**YOUR GOAL**.
Restate each line below word for word, skipping every picture.

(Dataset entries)
'''

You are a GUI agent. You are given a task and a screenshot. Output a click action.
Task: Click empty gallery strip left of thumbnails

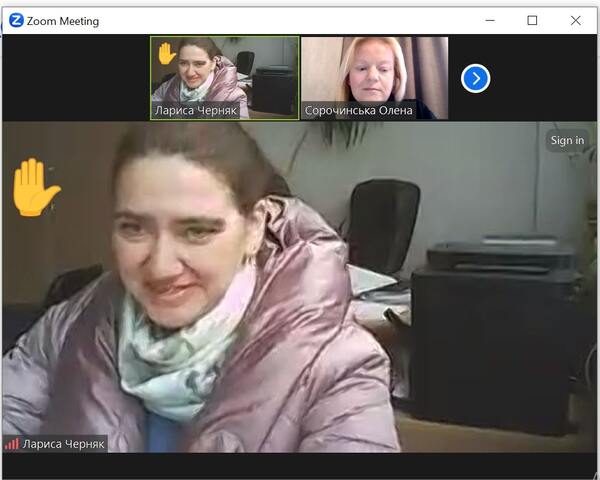tap(75, 78)
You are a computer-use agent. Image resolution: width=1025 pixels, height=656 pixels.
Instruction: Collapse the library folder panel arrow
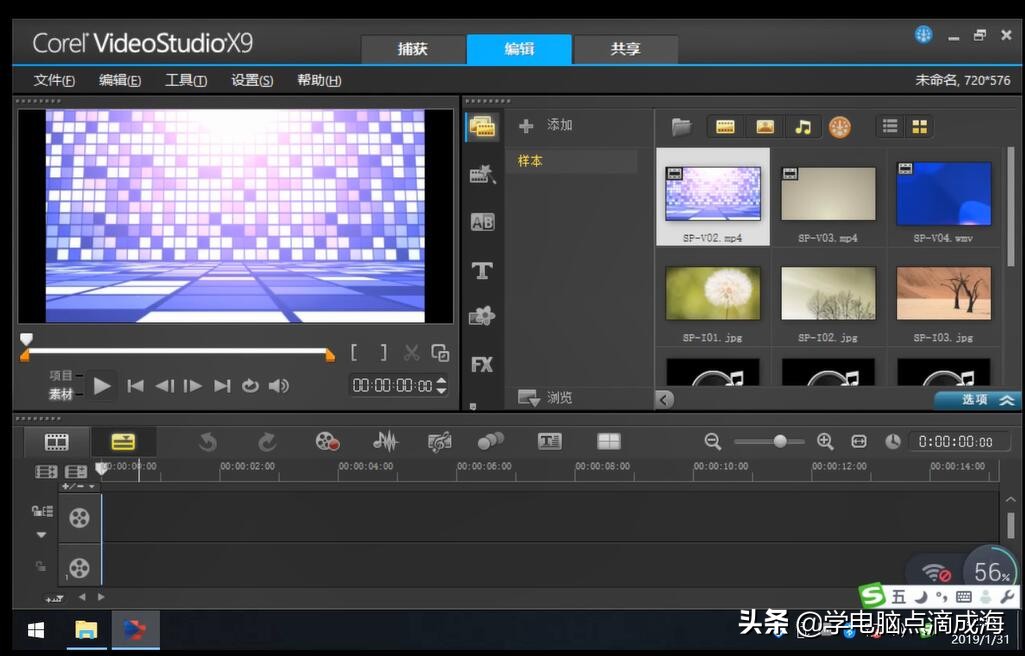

'''

**RESPONSE AREA**.
You are a GUI agent. You are given a task and a screenshot. Output a click action.
Task: Click empty gallery strip left of thumbnails

tap(75, 78)
You are a computer-use agent. Image resolution: width=1025 pixels, height=656 pixels.
Instruction: Collapse the library folder panel arrow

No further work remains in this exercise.